• **TASK DIRECTIONS**:
Output each record exactly, excluding pictures.

• **MATERIAL TO PROCESS**:
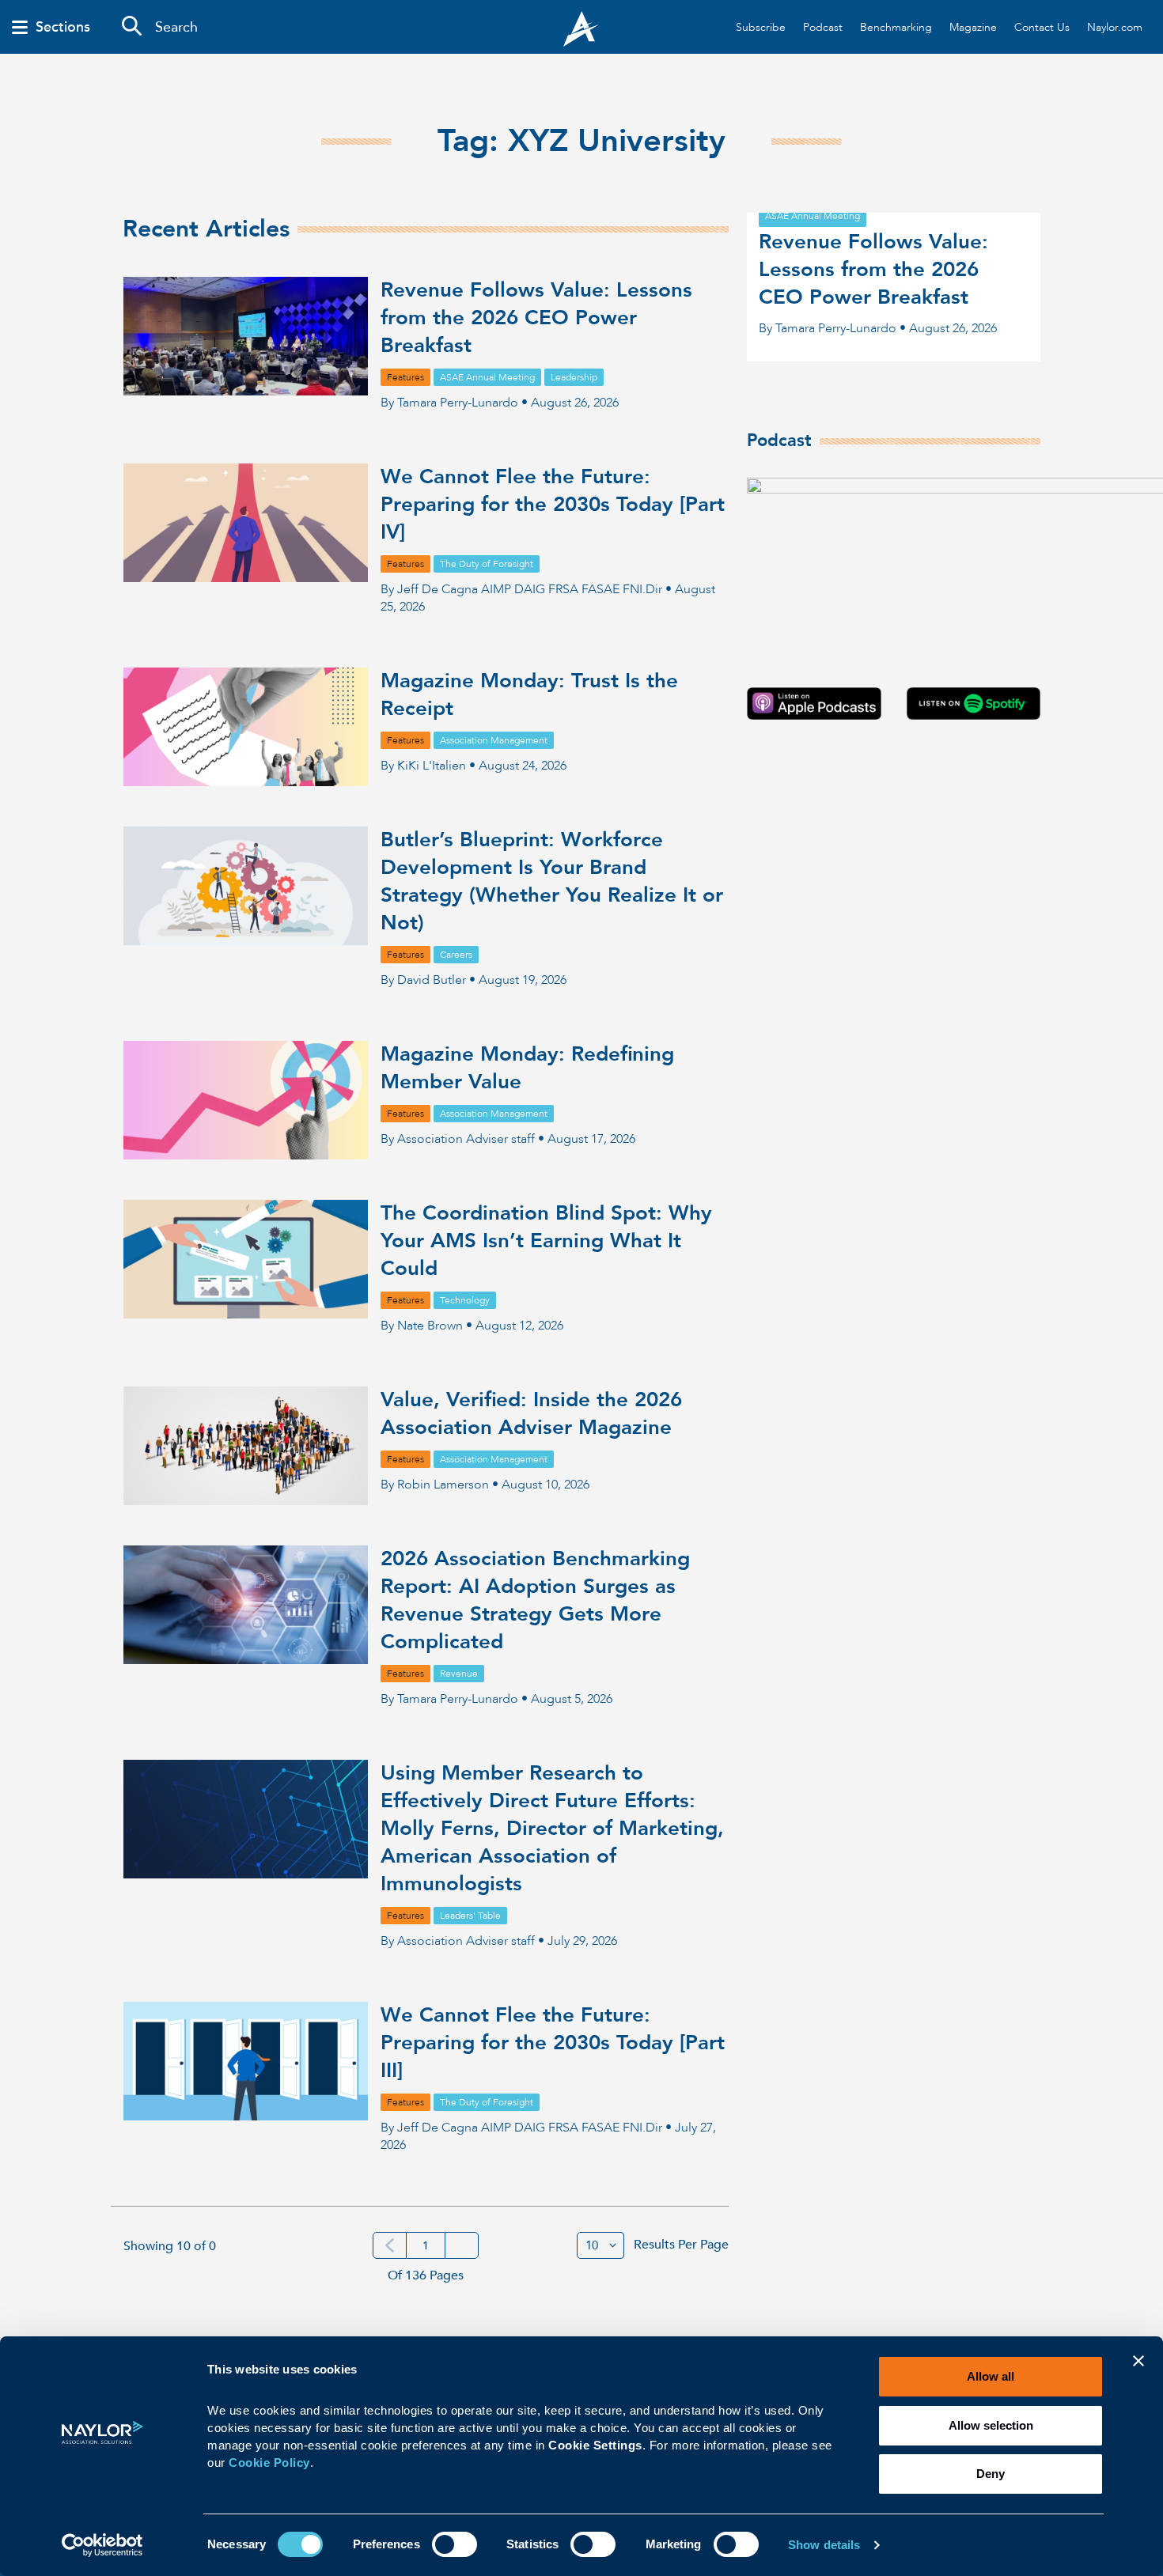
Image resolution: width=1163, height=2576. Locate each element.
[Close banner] (1138, 2371)
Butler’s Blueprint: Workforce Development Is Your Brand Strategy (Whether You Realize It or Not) (552, 881)
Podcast (823, 27)
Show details (824, 2544)
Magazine (973, 27)
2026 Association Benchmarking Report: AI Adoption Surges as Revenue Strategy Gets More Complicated (535, 1600)
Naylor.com (1114, 27)
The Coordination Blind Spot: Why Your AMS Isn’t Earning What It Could (546, 1241)
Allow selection (991, 2425)
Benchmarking (896, 27)
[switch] (454, 2542)
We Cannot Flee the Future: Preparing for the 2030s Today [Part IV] (553, 505)
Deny (990, 2473)
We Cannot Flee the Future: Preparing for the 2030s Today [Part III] (553, 2043)
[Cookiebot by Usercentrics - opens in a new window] (102, 2545)
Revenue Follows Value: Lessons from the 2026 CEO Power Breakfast (536, 318)
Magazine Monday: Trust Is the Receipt (529, 695)
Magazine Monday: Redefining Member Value (527, 1068)
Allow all (990, 2376)
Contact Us (1042, 27)
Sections (63, 27)
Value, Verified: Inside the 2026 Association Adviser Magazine (531, 1414)
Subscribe (761, 27)
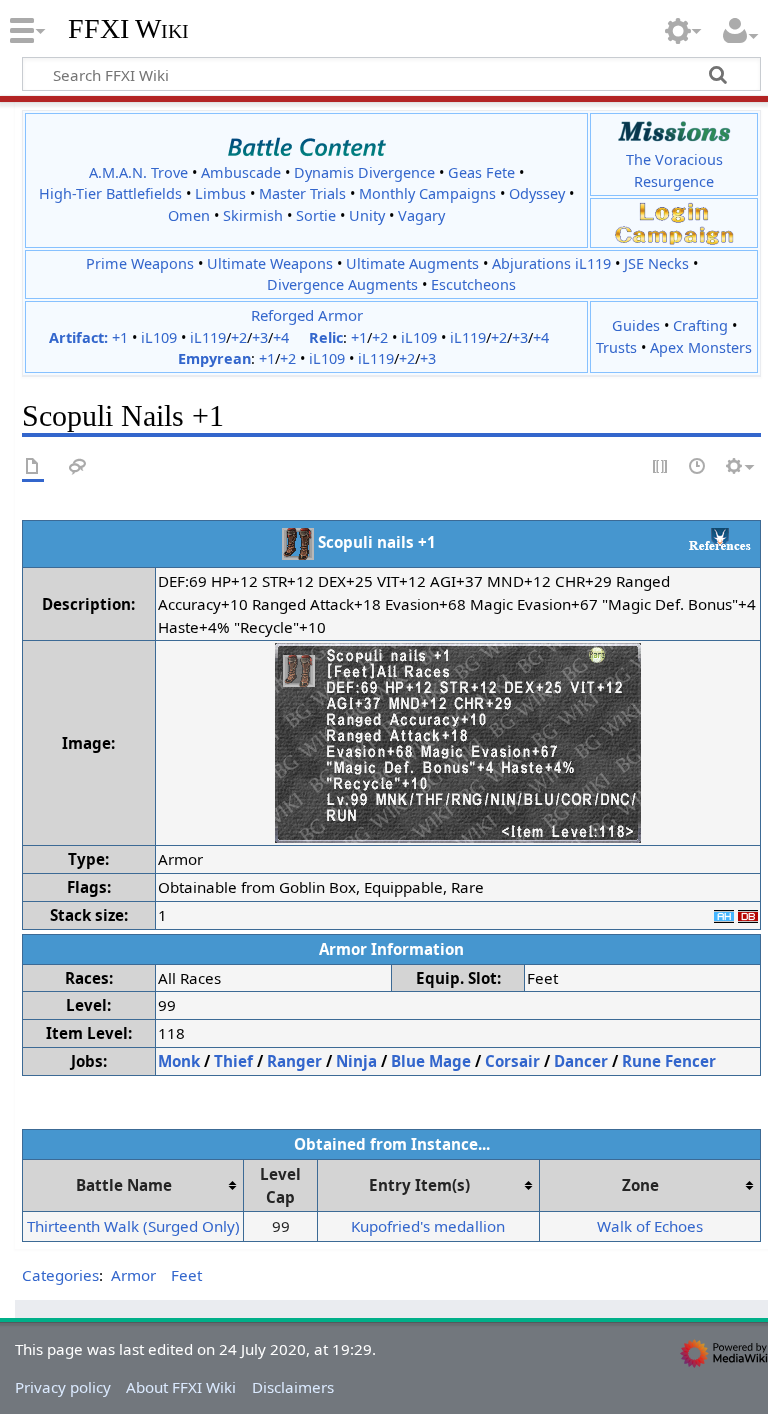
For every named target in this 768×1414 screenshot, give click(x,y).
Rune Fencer (669, 1061)
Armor (133, 1275)
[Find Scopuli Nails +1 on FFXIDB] (748, 915)
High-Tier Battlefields (110, 193)
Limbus (220, 193)
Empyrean (214, 358)
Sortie (316, 215)
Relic (326, 337)
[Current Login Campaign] (674, 211)
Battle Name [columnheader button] (124, 1185)
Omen (189, 215)
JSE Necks (656, 263)
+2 (239, 337)
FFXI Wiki (128, 29)
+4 (281, 337)
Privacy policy (63, 1387)
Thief (233, 1061)
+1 (120, 337)
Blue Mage (431, 1061)
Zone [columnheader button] (640, 1185)
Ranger (294, 1061)
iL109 (159, 337)
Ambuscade (241, 172)
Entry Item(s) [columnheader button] (419, 1185)
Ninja (356, 1061)
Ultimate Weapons (270, 263)
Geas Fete (481, 172)
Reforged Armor (307, 315)
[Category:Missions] (674, 131)
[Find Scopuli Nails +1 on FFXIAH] (724, 915)
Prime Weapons (140, 263)
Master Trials (302, 193)
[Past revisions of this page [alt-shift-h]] (698, 467)
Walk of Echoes (650, 1226)
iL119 (208, 337)
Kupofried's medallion (428, 1226)
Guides (636, 325)
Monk (179, 1061)
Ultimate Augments (412, 263)
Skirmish (253, 215)
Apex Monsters (701, 347)
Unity (367, 215)
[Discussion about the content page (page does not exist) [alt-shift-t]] (78, 467)
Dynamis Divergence (364, 172)
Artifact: (78, 337)
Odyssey (537, 193)
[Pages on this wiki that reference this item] (720, 539)
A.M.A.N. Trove (138, 172)
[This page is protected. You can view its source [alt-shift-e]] (661, 467)
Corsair (512, 1061)
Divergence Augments (342, 284)
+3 (260, 337)
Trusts (616, 347)
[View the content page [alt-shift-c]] (33, 467)
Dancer (581, 1061)
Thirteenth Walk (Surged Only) (133, 1226)
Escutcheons (473, 284)
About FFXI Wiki (181, 1387)
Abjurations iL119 (551, 263)
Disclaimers (293, 1387)
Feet (186, 1275)
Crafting (700, 325)
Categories (60, 1275)
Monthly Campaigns (427, 193)
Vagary (421, 215)
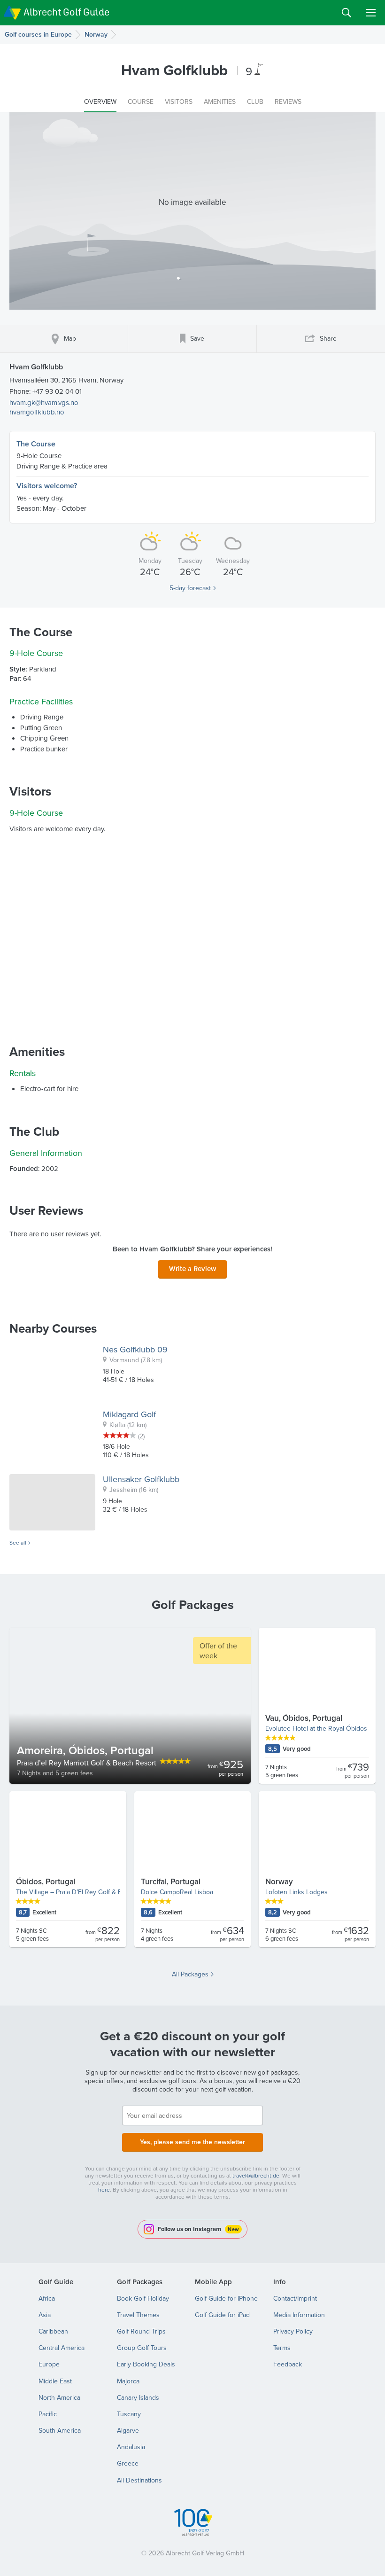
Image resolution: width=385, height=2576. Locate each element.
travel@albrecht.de (255, 2175)
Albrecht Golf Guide (66, 12)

• **SOLUTION TO THIS EXERCISE**:
Image resolution: width=1163, height=2576. Locate each element.
[Close banner] (1138, 2371)
Butler’s Blueprint: Workforce Development Is Your Brand Strategy (Whether You Realize It or Not) (552, 881)
Podcast (823, 27)
Show details (824, 2544)
Magazine (973, 27)
2026 Association Benchmarking Report: AI Adoption Surges as Revenue Strategy Gets More Complicated (535, 1600)
Naylor.com (1114, 27)
The Coordination Blind Spot: Why Your AMS Isn’t Earning What It Could (546, 1241)
Allow selection (991, 2425)
Benchmarking (896, 27)
[switch] (454, 2542)
We Cannot Flee the Future: Preparing for the 2030s Today [Part IV] (553, 505)
Deny (990, 2473)
We Cannot Flee the Future: Preparing for the 2030s Today [Part III] (553, 2043)
[Cookiebot by Usercentrics - opens in a new window] (102, 2545)
Revenue Follows Value: Lessons from the 2026 CEO Power Breakfast (536, 318)
Magazine Monday: Trust Is the Receipt (529, 695)
Magazine Monday: Redefining Member Value (527, 1068)
Allow all (990, 2376)
Contact Us (1042, 27)
Sections (63, 27)
Value, Verified: Inside the 2026 Association Adviser Magazine (531, 1414)
Subscribe (761, 27)
For every named target in this 768×1414 screenshot, give click(x,y).
Rune Fencer (669, 1061)
Armor (133, 1275)
[Find Scopuli Nails +1 on FFXIDB] (748, 915)
High-Tier Battlefields (110, 193)
Limbus (220, 193)
Empyrean (214, 358)
Sortie (316, 215)
Relic (326, 337)
[Current Login Campaign] (674, 211)
Battle Name [columnheader button] (124, 1185)
Omen (189, 215)
JSE Necks (656, 263)
+2 (239, 337)
FFXI Wiki (128, 29)
+4 (281, 337)
Privacy policy (63, 1387)
Thief (233, 1061)
+1 (120, 337)
Blue Mage (431, 1061)
Zone [columnheader button] (640, 1185)
Ranger (294, 1061)
iL109 (159, 337)
Ambuscade (241, 172)
Entry Item(s) [columnheader button] (419, 1185)
Ninja (356, 1061)
Ultimate Weapons (270, 263)
Geas Fete (481, 172)
Reforged Armor (307, 315)
[Category:Missions] (674, 131)
[Find Scopuli Nails +1 on FFXIAH] (724, 915)
Prime Weapons (140, 263)
Master Trials (302, 193)
[Past revisions of this page [alt-shift-h]] (698, 467)
Walk of Echoes (650, 1226)
iL119 (208, 337)
Kupofried's medallion (428, 1226)
Guides (636, 325)
Monk (179, 1061)
Ultimate Augments (412, 263)
Skirmish (253, 215)
Apex Monsters (701, 347)
Unity (367, 215)
[Discussion about the content page (page does not exist) [alt-shift-t]] (78, 467)
Dynamis Divergence (364, 172)
Artifact: (78, 337)
Odyssey (537, 193)
[Pages on this wiki that reference this item] (720, 539)
A.M.A.N. Trove (138, 172)
[This page is protected. You can view its source [alt-shift-e]] (661, 467)
Corsair (512, 1061)
Divergence Augments (342, 284)
+3 (260, 337)
Trusts (616, 347)
[View the content page [alt-shift-c]] (33, 467)
Dancer (581, 1061)
Thirteenth Walk (Surged Only) (133, 1226)
Escutcheons (473, 284)
About FFXI Wiki (181, 1387)
Abjurations iL119 (551, 263)
Disclaimers (293, 1387)
Feet (186, 1275)
Crafting (700, 325)
Categories (60, 1275)
Monthly Campaigns (427, 193)
Vagary (421, 215)
Image resolution: width=385, height=2576. Locate each element.
travel@albrecht.de (255, 2175)
Albrecht Golf Guide (66, 12)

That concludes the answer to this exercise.